The National Guard also created a fast-track area for people who needed immunizations or quick evaluations. We had a company who brought in x-ray equipment, we had an eyeglass company for people who need eyeglasses. We had Walgreens come in and set up a station. We had an entire makeshift town and it was fully functional. We had ambulances from all over the country lined up outside of the George R. Brown waiting for the triage. If they had a swollen hand or chest pain—bam! It was on. To me it was like a symphony. Everyone was working together all at once. Nurses from all walks of life, physicians from all walks of life, administrators, hospital systems—all working together.

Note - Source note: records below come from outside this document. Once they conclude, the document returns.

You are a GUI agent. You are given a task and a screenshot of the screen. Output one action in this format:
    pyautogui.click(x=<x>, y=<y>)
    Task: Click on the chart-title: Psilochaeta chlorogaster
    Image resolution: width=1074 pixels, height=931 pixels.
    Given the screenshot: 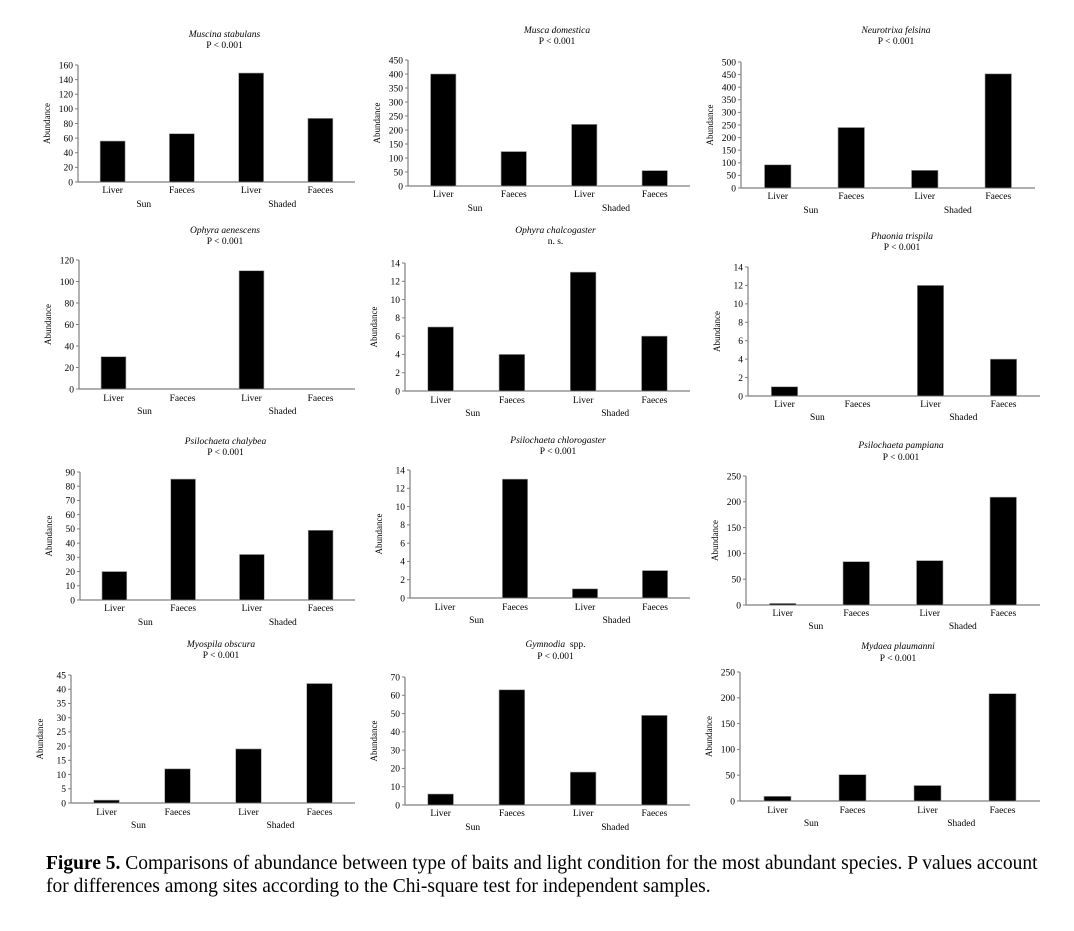 What is the action you would take?
    pyautogui.click(x=558, y=441)
    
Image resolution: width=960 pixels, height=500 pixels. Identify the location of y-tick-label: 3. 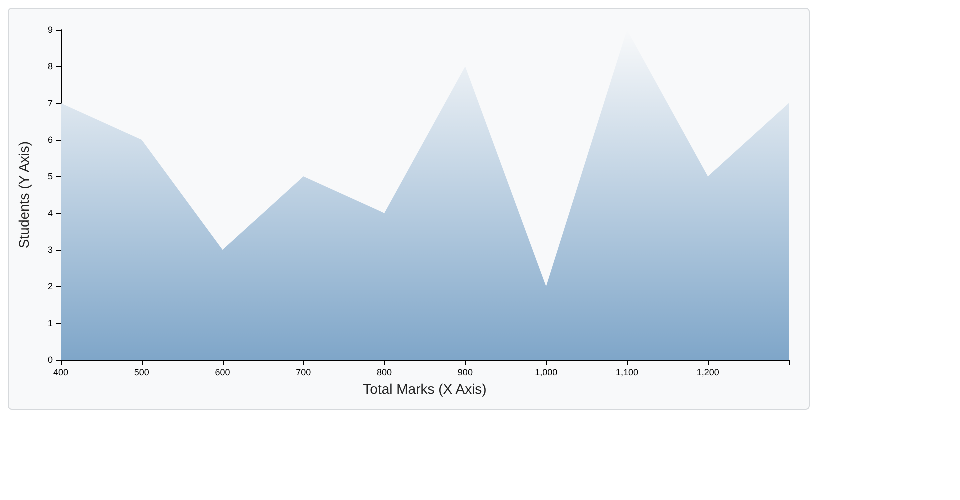
(50, 250).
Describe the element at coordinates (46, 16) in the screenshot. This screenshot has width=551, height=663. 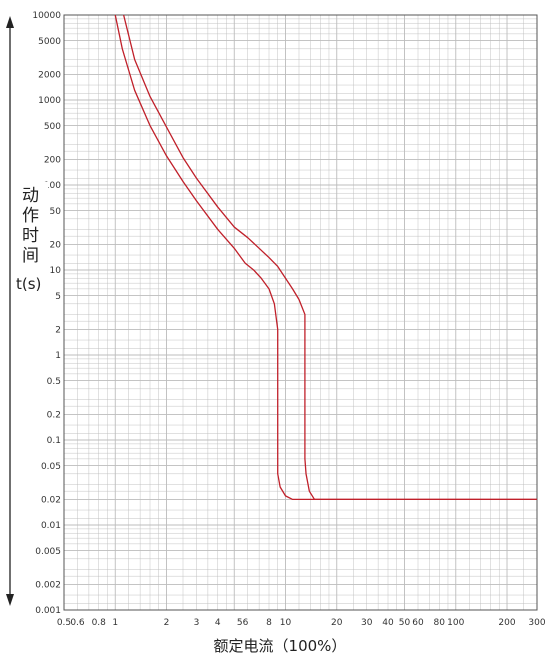
I see `y-tick-label: 10000` at that location.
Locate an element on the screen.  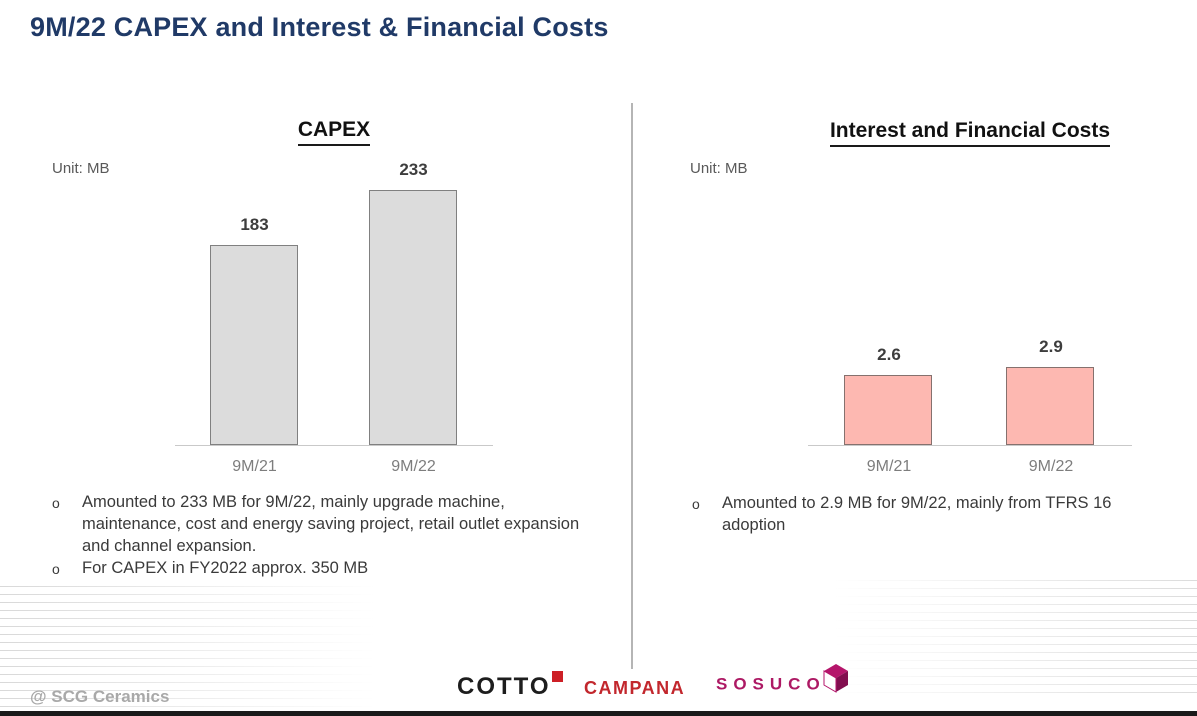
cotto-red-square-icon is located at coordinates (557, 676).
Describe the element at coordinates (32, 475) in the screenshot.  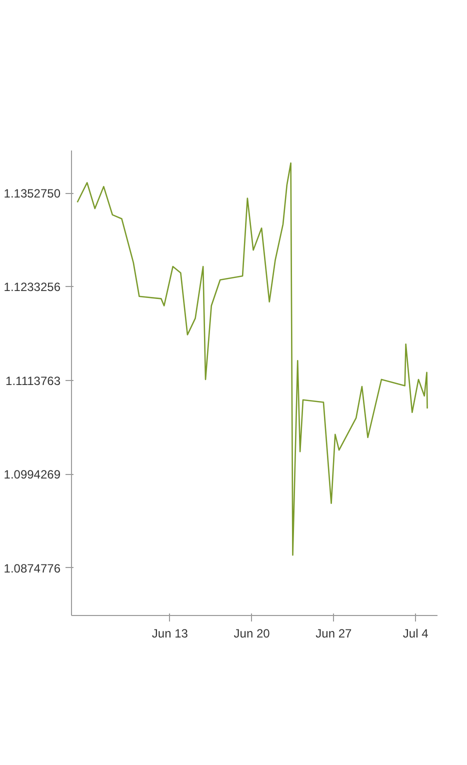
I see `y-tick-label: 1.0994269` at that location.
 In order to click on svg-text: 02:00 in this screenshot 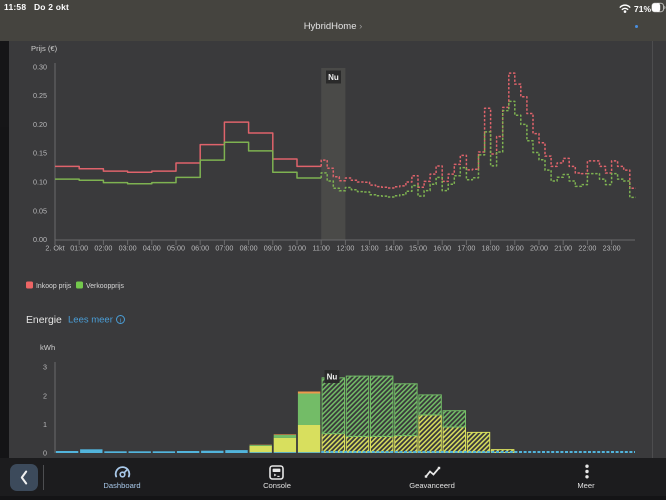, I will do `click(103, 248)`.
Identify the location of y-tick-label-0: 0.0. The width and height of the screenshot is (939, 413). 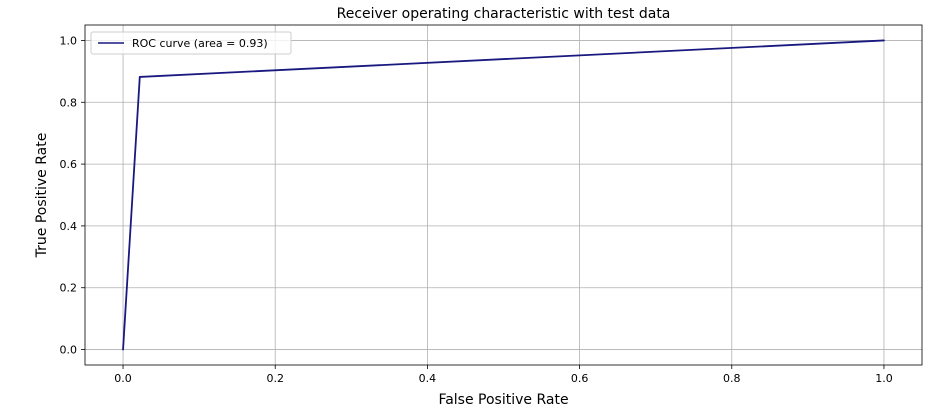
(69, 350).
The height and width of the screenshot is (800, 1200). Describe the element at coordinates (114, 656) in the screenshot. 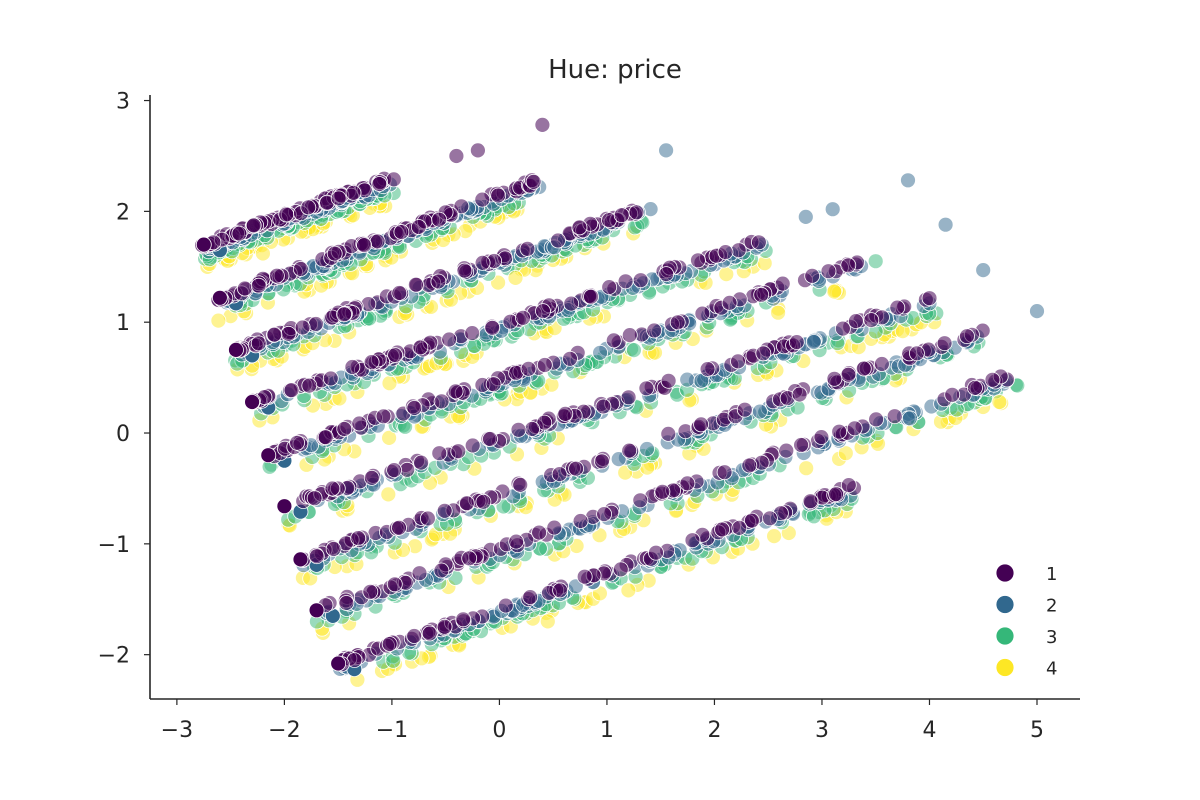

I see `y-tick-label: −2` at that location.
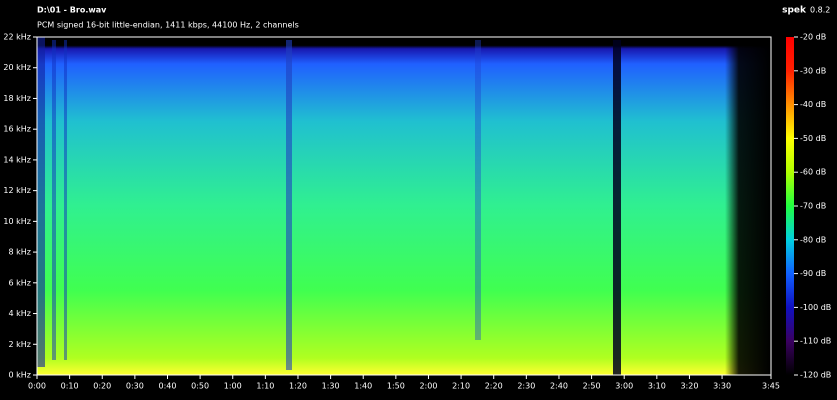 This screenshot has width=837, height=400. I want to click on x-tick-label: 3:20, so click(689, 386).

Then: Nurse Manager, Texas Children’s Hospital EC Rapid Treatment Area
Now: Nurse Manager, Ambulatory Infusion Center and Float Pool
Some of our ER department went down on the first two days to help set up what we ended up calling the Arena Clinic. On day three, I was brought in because they felt there was a need for a nurse leader to manage the operations of the clinic, the staffing coordination and working with the county on the efforts to make sure there was staff available for the clinics. From that point forward, I stepped in and assessed the situation: What were the needs, because it was still a little chaotic with the numbers that were coming in. There was no organization to it initially, we were trying to get through the large volume at that point. I stepped in and identified what kind of operation changes needed to be made to make this run as smoothly as possible. My goal was to set it up like we would do in a fast-track ER setting. I created a charge nurse role for the clinic, and TCH EC provided that person on 12 hour shifts. The charge nurse and I coordinated the staffing and all the miscellaneous things that came up. Tracking certain diagnoses that were coming in, for example we had an outbreak of the norovirus. For pediatrics, we didn’t see too many injuries or trauma—outside of psychological trauma. There was a lot of that. I reported out to executives every day on the volume we were seeing. I worked until the day we ramped down our operation when we saw the volume decrease to a level they felt was manageable by the hospitals in the medical center. We came up with an exit strategy and then implemented that on Sept. 11.
Ten years—it does not seem like it’s been that long. I still vividly remember a large part of my experience at the arena. It is still the highlight of my career and the most rewarding. The looks on those children’s faces when they came through and some of the stories they told will live with me for the rest of my life. Prior to Katrina I would not be sure if we were prepared as a city, but without a doubt, I 100 percent have no hesitation to say Houston is prepared. We have been there, we have done it. It was very impactful when you think about the volume we saw come through there—nearly 2,500 pediatric patients. That could have easily overwhelmed the health care system in Houston. This was done by volunteers. These were nurses and doctors working their normal, every day jobs and going down there to volunteer their time. It’s really quite amazing.